BEGIN

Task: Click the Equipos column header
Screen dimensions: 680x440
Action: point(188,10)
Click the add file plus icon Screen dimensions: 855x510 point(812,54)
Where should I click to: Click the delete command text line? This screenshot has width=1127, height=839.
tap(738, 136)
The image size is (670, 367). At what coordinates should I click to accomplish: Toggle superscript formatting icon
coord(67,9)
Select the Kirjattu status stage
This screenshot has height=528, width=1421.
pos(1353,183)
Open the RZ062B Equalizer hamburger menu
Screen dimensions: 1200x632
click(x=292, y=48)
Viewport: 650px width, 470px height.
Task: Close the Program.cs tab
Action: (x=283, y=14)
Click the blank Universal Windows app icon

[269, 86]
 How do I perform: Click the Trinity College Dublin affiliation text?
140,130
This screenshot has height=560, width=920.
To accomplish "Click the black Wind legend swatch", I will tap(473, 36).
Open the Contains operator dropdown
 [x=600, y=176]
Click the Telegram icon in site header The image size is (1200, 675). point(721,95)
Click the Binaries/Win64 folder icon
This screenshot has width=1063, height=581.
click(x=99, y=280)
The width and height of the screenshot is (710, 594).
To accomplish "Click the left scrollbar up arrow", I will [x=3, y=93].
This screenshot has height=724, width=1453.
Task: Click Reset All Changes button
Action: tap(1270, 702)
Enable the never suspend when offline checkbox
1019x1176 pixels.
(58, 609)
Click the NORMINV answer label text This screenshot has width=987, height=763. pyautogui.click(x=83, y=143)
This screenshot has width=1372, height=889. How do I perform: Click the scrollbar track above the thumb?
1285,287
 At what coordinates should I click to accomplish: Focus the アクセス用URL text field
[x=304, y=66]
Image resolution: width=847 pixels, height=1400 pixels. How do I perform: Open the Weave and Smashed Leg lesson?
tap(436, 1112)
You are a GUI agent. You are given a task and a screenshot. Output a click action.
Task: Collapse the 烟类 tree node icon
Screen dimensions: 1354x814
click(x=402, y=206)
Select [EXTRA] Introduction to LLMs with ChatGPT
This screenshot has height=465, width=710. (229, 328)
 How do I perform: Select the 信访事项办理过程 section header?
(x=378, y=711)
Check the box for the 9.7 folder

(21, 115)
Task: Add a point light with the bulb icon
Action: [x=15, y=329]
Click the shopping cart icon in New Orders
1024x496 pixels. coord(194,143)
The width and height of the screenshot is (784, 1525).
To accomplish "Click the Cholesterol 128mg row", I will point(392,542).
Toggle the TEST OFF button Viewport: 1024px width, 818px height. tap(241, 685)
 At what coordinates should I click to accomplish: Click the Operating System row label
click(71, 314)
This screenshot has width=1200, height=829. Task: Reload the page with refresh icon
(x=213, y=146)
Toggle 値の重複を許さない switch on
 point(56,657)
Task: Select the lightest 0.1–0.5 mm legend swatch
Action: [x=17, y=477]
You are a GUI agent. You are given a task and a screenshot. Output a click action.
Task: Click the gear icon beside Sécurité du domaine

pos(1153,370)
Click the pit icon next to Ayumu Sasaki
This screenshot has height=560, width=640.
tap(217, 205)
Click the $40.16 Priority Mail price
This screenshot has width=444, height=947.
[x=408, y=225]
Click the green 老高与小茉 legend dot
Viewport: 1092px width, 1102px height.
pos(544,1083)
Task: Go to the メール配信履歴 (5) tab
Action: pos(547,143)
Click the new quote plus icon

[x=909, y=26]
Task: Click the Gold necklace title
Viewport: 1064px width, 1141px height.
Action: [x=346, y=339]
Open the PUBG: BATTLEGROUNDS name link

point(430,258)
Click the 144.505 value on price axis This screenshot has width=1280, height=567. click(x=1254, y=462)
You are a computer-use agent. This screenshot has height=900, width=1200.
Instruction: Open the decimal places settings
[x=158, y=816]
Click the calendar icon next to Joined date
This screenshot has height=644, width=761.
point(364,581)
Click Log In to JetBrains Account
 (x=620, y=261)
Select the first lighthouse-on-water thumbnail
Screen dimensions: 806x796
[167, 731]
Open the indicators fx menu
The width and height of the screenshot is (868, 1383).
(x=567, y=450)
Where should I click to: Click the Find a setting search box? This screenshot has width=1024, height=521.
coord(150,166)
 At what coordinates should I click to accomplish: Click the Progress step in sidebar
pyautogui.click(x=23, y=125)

END

[To do]
Reproduce verbatim only this range: the first line of the material through the line that contains "The width and height of the screenshot is (710, 594).", inclusive.

[Result of the exercise]
Task: Click the Equipos column header
Screen dimensions: 680x440
Action: point(188,10)
Click the add file plus icon Screen dimensions: 855x510 point(812,54)
Where should I click to: Click the delete command text line? This screenshot has width=1127, height=839.
tap(738, 136)
The image size is (670, 367). At what coordinates should I click to accomplish: Toggle superscript formatting icon
coord(67,9)
Select the Kirjattu status stage
This screenshot has height=528, width=1421.
pos(1353,183)
Open the RZ062B Equalizer hamburger menu
Screen dimensions: 1200x632
click(x=292, y=48)
Viewport: 650px width, 470px height.
Task: Close the Program.cs tab
Action: (x=283, y=14)
Click the blank Universal Windows app icon

[269, 86]
 How do I perform: Click the Trinity College Dublin affiliation text?
140,130
This screenshot has height=560, width=920.
To accomplish "Click the black Wind legend swatch", I will tap(473, 36).
Open the Contains operator dropdown
 [x=600, y=176]
Click the Telegram icon in site header The image size is (1200, 675). point(721,95)
Click the Binaries/Win64 folder icon
This screenshot has width=1063, height=581.
click(x=99, y=280)
The width and height of the screenshot is (710, 594).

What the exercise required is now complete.